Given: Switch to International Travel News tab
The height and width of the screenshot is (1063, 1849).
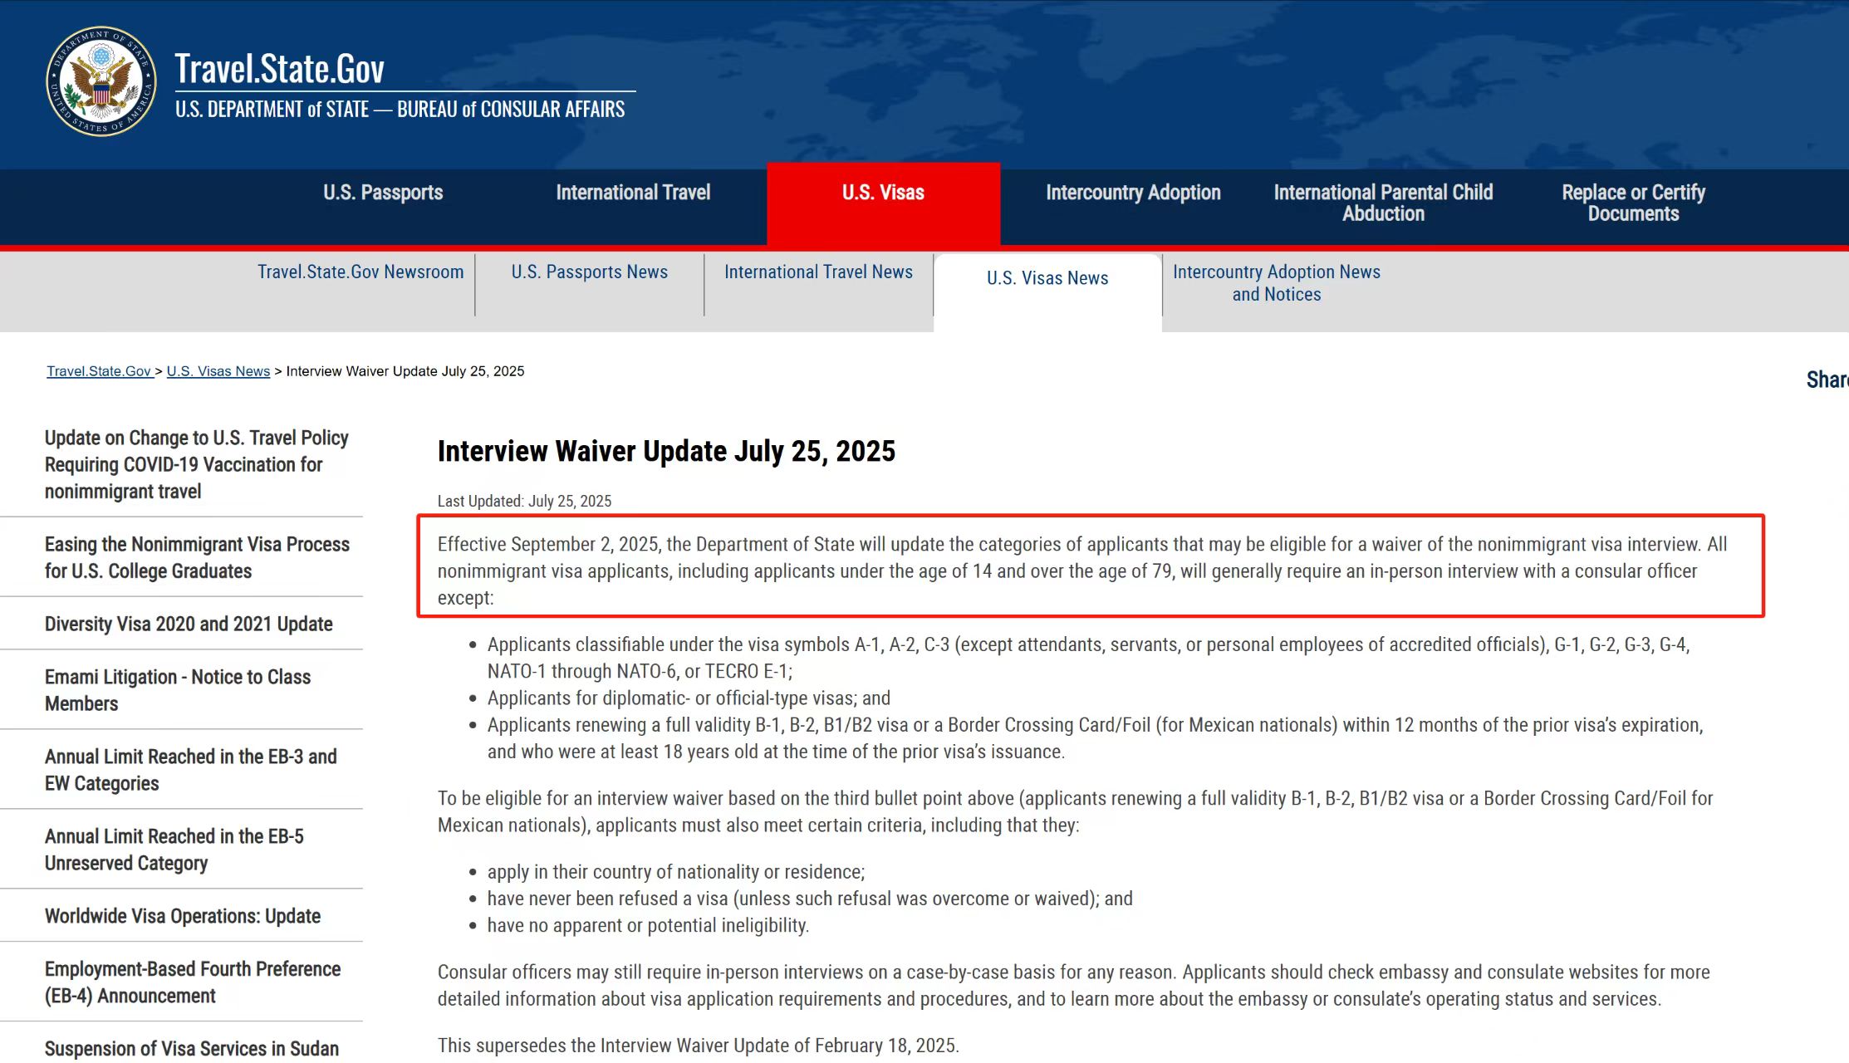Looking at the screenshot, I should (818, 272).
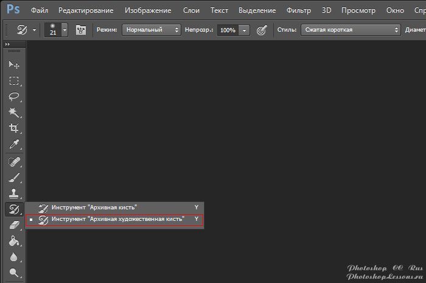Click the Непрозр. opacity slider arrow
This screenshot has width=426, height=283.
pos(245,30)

########################################

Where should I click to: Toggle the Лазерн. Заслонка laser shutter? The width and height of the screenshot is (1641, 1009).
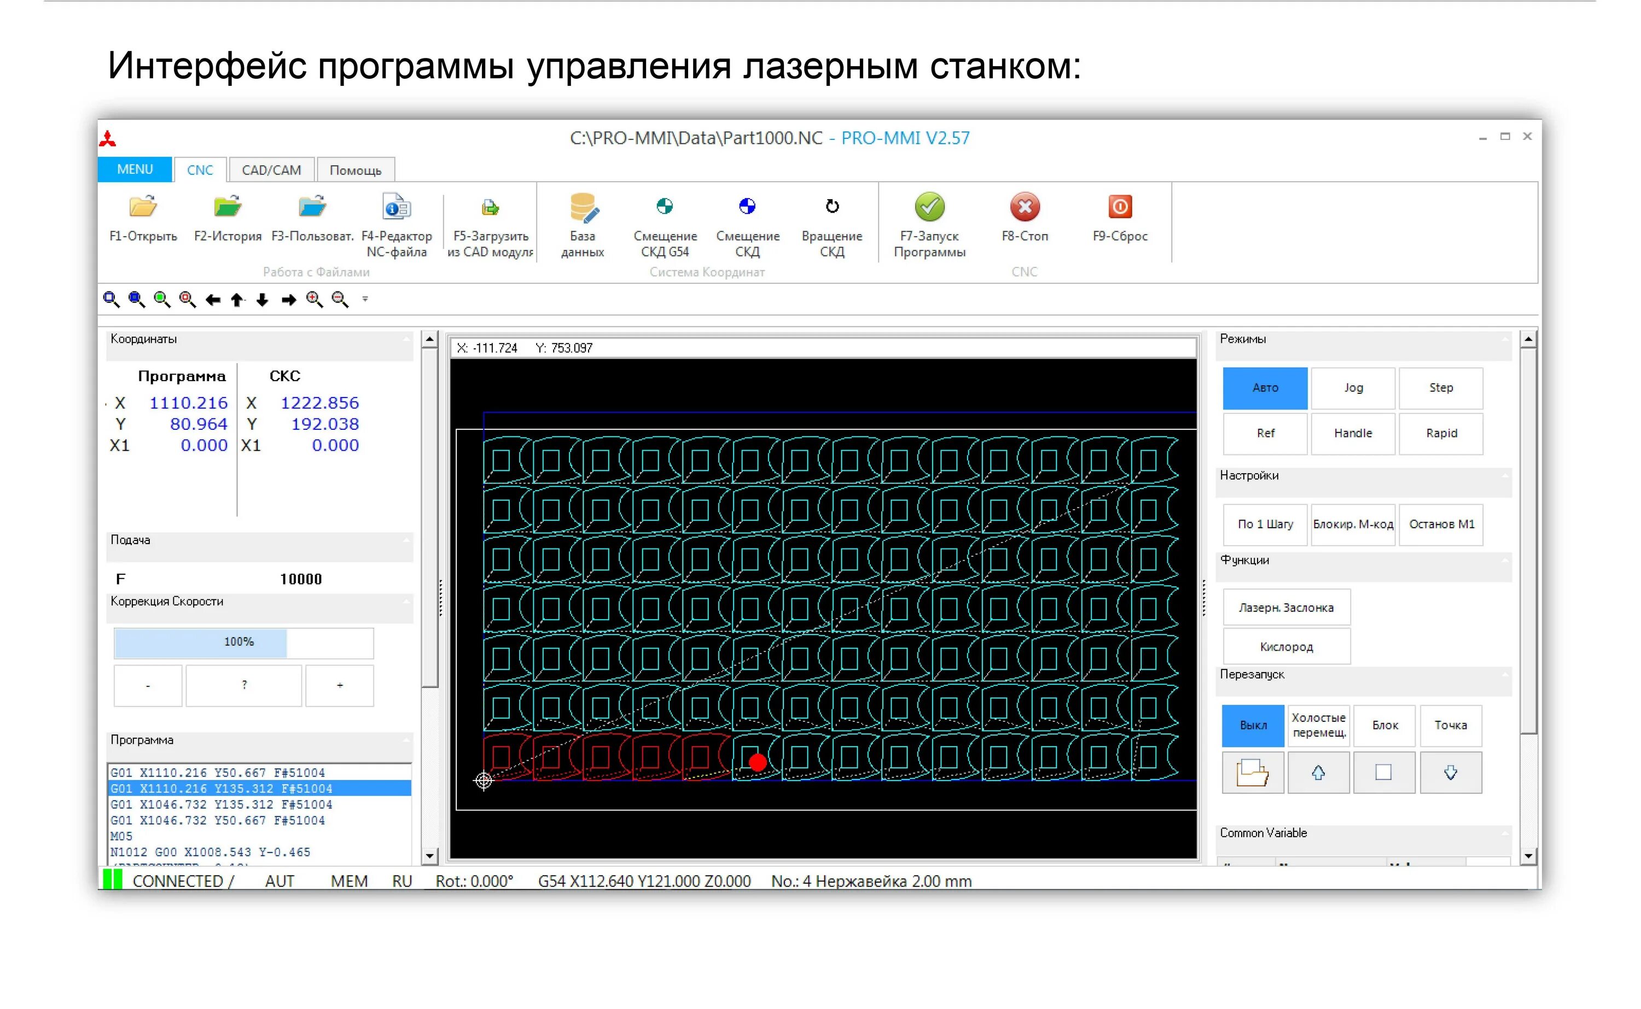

########################################

* _Work to be completed_
Can you give again the rows from the line with "Given: Switch to" up to and including the line with "pos(245,30)", leaving the pictures out?

* _Task solution_
Given: Switch to International Travel News tab
The height and width of the screenshot is (1063, 1849).
Looking at the screenshot, I should (818, 272).
Click the Непрозр. opacity slider arrow
This screenshot has width=426, height=283.
pos(245,30)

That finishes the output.